Back in January, a friend sent me a link to a blog university conference ’14 happening in Baltimore in June. There was really no way I could say no. It was in my hometown so I could drive there. And I have done a lot of talking about moving onwards, making the blog more of a career and professional endeavor and less of a personal whatever sort of blog. So this conference would be just the right choice to make towards that goal, right? Expectations will mess you up people.
I chose to sleep at a hotel instead of bunking in the dorms. I had expected to just enjoy the time away from my children and be alone. But the week of the conference consisted of the viewing and burial of my sweet father-in-law Terry Peach. And on Friday, I’m driving up to Baltimore with what ended up as a nasty head cold from my son. Needless to say, I was sick and not sleeping well either.
I changed into my first dress and met a group of conference goers at Alonso’s/Loco Hombre’s on Cold Spring Lane. Ironically, I worked there in my 20’s. Looks different except maybe the package goods area in the front where we used to get our underage alcohol eons ago. Chatted with two other late coming gals for a while there and then off to what I used to know as a college but now has become the Notre Dame of Maryland University.
This all women institution is slam next to Loyola , what is probably a University by now too, on a really really beautiful patch of land. The concept of the event and the women who made the enormous effort to pull it off were just as lovely. Blog U ’14 was founded to support other women bloggers in finding their tribe and their community. And to help us garner knowledge about making our blogs better businesses, educating us on writing for money, or being better social media users. They stressed that there should be no knowledge that people hold onto and don’t share. The world of the internet is far too large and the concept is slightly silly.
I came to the conference telling myself the following things. I needed to move on. Don’t stay at job too long and when you’re overdue for a bail out, it’s sad for everyone. Being a stay at home baby’s Mama offers up all sorts of reasons to not risk change and just implode. The longer you’re out of circulation, the more you feel like maybe you can’t anymore. Great reasons for change. Need to progress and not regress my career.
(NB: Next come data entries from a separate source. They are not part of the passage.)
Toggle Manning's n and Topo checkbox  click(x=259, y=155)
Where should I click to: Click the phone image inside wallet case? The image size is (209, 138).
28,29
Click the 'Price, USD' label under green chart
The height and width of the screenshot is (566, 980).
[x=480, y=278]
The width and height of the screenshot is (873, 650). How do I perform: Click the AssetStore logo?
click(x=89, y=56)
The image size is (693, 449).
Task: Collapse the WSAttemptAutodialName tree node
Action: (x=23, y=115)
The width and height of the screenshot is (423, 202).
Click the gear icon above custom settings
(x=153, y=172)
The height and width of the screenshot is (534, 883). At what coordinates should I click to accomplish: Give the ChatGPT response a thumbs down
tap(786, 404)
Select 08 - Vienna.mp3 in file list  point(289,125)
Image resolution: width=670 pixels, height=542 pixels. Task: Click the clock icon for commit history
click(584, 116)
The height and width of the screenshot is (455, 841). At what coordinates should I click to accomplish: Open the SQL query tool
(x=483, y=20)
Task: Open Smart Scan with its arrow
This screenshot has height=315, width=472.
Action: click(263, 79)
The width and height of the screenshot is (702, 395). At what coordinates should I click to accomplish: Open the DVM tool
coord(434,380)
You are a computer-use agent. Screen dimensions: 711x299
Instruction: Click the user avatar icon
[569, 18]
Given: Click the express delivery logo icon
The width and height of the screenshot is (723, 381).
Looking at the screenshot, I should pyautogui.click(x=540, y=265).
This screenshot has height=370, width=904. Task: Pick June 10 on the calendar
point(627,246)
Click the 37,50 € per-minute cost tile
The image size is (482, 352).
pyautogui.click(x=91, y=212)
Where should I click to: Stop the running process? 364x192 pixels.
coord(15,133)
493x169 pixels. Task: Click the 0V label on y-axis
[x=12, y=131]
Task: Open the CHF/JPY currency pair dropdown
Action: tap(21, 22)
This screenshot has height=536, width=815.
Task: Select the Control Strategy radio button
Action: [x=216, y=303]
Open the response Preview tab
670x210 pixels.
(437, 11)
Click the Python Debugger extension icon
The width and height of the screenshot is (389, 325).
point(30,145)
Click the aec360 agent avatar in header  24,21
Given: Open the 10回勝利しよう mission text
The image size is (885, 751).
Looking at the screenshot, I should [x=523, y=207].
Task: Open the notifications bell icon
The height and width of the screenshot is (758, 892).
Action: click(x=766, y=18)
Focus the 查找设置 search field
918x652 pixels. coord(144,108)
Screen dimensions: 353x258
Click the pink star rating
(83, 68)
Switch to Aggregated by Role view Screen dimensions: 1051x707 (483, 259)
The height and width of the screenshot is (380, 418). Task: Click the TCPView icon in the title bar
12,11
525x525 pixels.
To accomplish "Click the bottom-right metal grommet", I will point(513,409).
But there I was at the sign-in knowing no one and feeling so much like a fish out of her ocean. I couldn’t find my name tag at first. I would eventually end up leaving it at the hotel room for the conference day. Symbolic much?
While excited women chattered to each other, I grabbed a Berger cookie and killed time taking pictures.
I was lucky enough to sit on a picnic table directly under a robin’s nest full of baby birdies whose mama was feeding them. I called home as this woman was doing. Her little one had been to camp and they were doing face-time together. So cute.
So there I was, all dolled up in my very bestest clothing and shoes and my new card carrier to show everyone I meant business. Except I was ill prepared. (And apparently ill.) For many reasons, some being the funeral and some being silly me, I hadn’t really made any real people connections beforehand. And I felt wholly disconnected when I stepped into the registration building and then the gymnasium for the opening ceremony. Lucky me, I then got picked to read one of my blog posts out loud. And they posted me doing it on Twitter.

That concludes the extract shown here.